As an example of his industriousness and his focus, I’m thinking of a reading Joshua Beckman gave at the writer’s house. In typical Beckman style, rather than read from his new book, he unveiled an insanely complicated and unusual new form he’d just invented, and asked people from the audience to come up to the podium to read these new poems. Wiley volunteered right away, and then about halfway through the reading he raised his hand and asked Joshua if he could share one that he’d just written, during the reading.

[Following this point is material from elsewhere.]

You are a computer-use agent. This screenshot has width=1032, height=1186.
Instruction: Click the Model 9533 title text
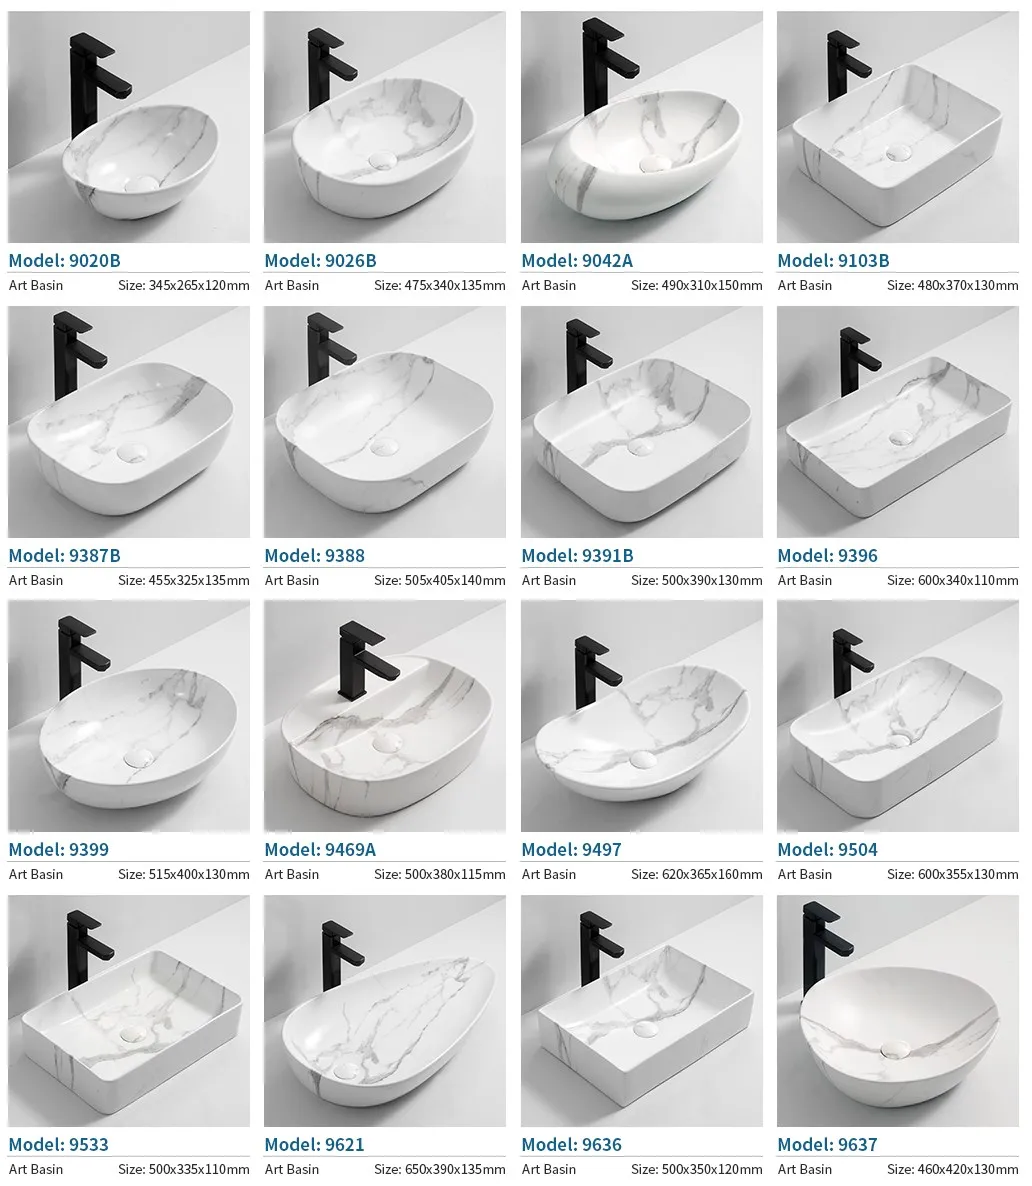pos(58,1144)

Wiley brought this voraciousness and total commitment to any project, especially to his thesis, especially right at the end. He wrote poems that looked like upside down trees, or plant roots, or corporate flow charts. That was one poem. You had to answer a question yes or no and go to the stanza that followed. His energy in person was infectious, and his energy on the page is still there, fresh as he was.
Holly Coddington
Wiley Birkhofer:
their penis manly
hanley ramirez
took a fastball to the cock
no longer shaves his forehead with a sponge
(8:18 AM)
Holly Coddington:
he shaves his sponge with a forehead picked off a penis tree
(8:19 AM)
Wiley Birkhofer:
NICE!
you know exactly what i want
turds marinated in corn
bleach from dad’s old shin squeegie
(8:20 AM)
Holly Coddington:
The moon is half-cocked on pubic rope
don’t call me dad
(8:21 AM)
Wiley Birkhofer:
moons
are always good
in poems
the ocean
birds
(8:25 AM)
Holly Coddington:
moons over my hammy
oceans are for drowning pianos in
birds are for flying into windows.
(8:28 AM)
Wiley Birkhofer:
moons are super
birds are basically oceans
okay i gotta go
(8:29 AM)
Holly Coddington:
bye bye
(8:29 AM)
Wiley Birkhofer:
you’re very funny
and imaginative
dirty nasty
(8:29 AM)
Holly Coddington:
haha and you are weird and sweet
and wearing an ego suit
(8:30 AM)
Wiley Birkhofer:
in workshop, rachel told me “you have a very interesting relationship to ego, wiley”
(8:30 AM)
Holly Coddington:
which you unzip and flash us
unzip your ego suit and put your dick on your forehead
(8:31 AM)
Wiley Birkhofer:
i think your analogy is spot on
(8:32 AM)
Friday, March 21, 2014 9:54 AM
Wiley Birkhofer:
i love you
you’re an amazing person
really funny
CGHAT 4 LIFE
(9:54 AM)
Ari King
Ari King: What are you not good at?
Wiley Birkhofer: I’m not good at - this is going to be very psychological - feeling good about myself because of who I am as opposed to which other people like me and things they tell me I’m good at. You know…like I know because my friends are laughing that I am funny not I know that I’m funny because I know that I am funny and I think that I am funny. (Snaps fingers) That’s a really good example!
AK: What are you good at?
WB: Well, I’m really funny. Maybe not in this interview but I’m very light-hearted, I’m very spontaneous, goofy-I hate to use that word-and I care a lot about my friends, I care a lot about the people I met in college, the people I met since. A lot of people are selfish and stuck in their head. I’m stuck in my head but I’m not selfish.